* **What the task requires**: Lay out each line of the material below as a Markdown table with two columns, Number and Entry, numbering the lines in order and skipping any blank ones. Leave the pictures out of the table.

* **Data excerpts**:
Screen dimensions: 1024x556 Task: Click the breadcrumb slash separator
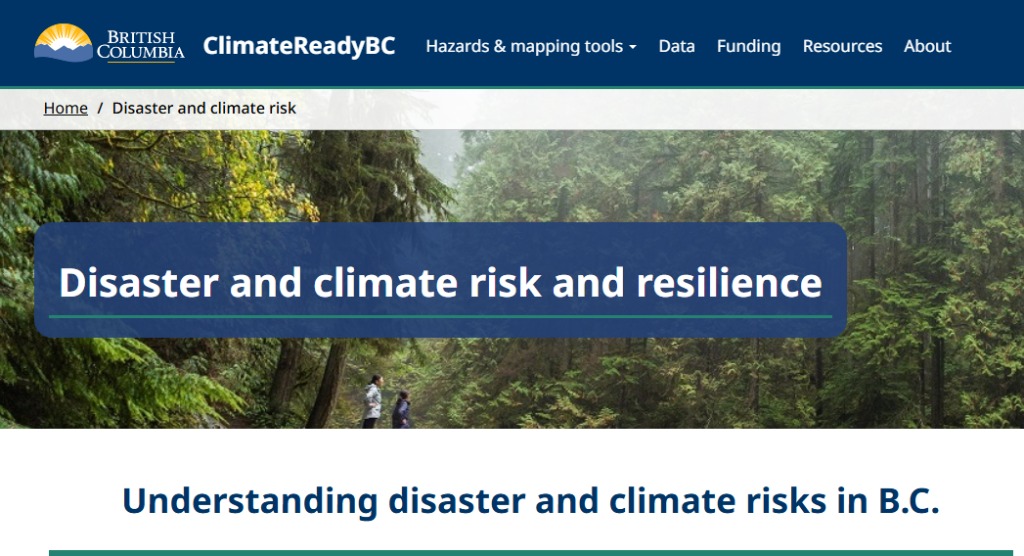click(100, 108)
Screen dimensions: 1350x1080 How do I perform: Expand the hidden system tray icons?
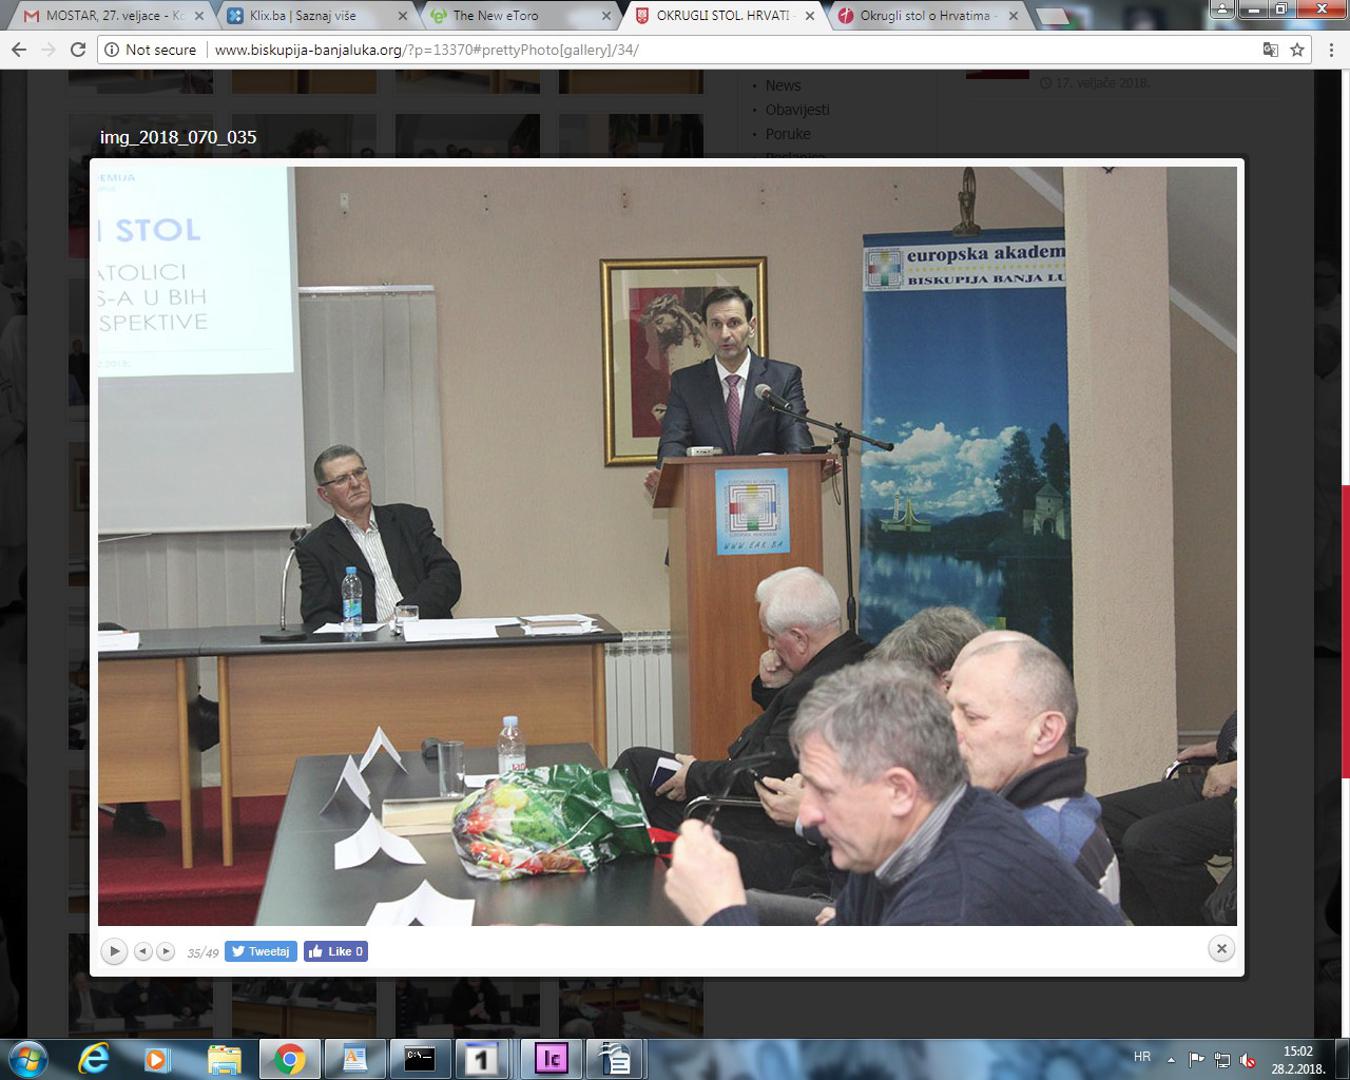click(x=1171, y=1059)
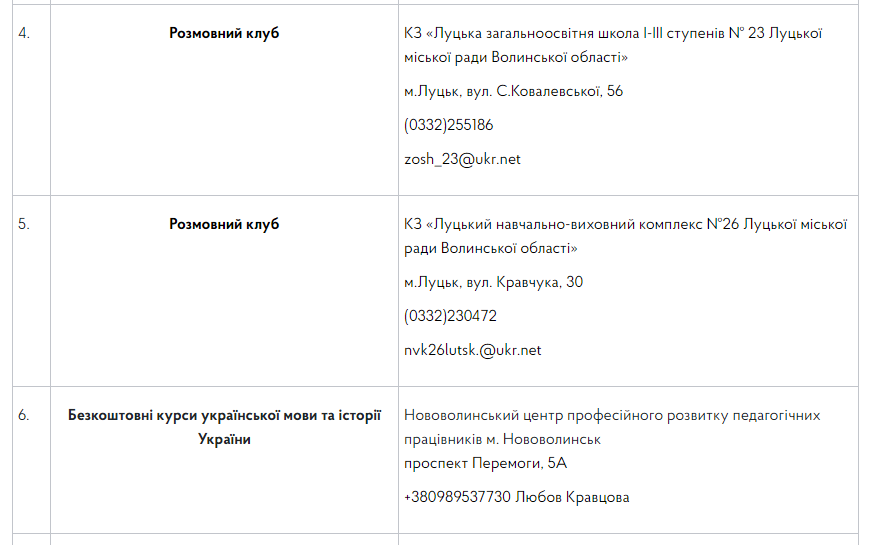Click the address проспект Перемоги, 5А
This screenshot has width=871, height=545.
click(485, 463)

* **Answer in full**:
| Number | Entry |
|---|---|
| 1 | Screen dimensions: 1024x556 Task: Click the breadcrumb slash separator |
| 2 | click(100, 108) |
| 3 | Screen dimensions: 1350x1080 How do I perform: Expand the hidden system tray icons? |
| 4 | click(x=1171, y=1059) |
| 5 | Click the address проспект Перемоги, 5А |
| 6 | This screenshot has width=871, height=545. |
| 7 | click(485, 463) |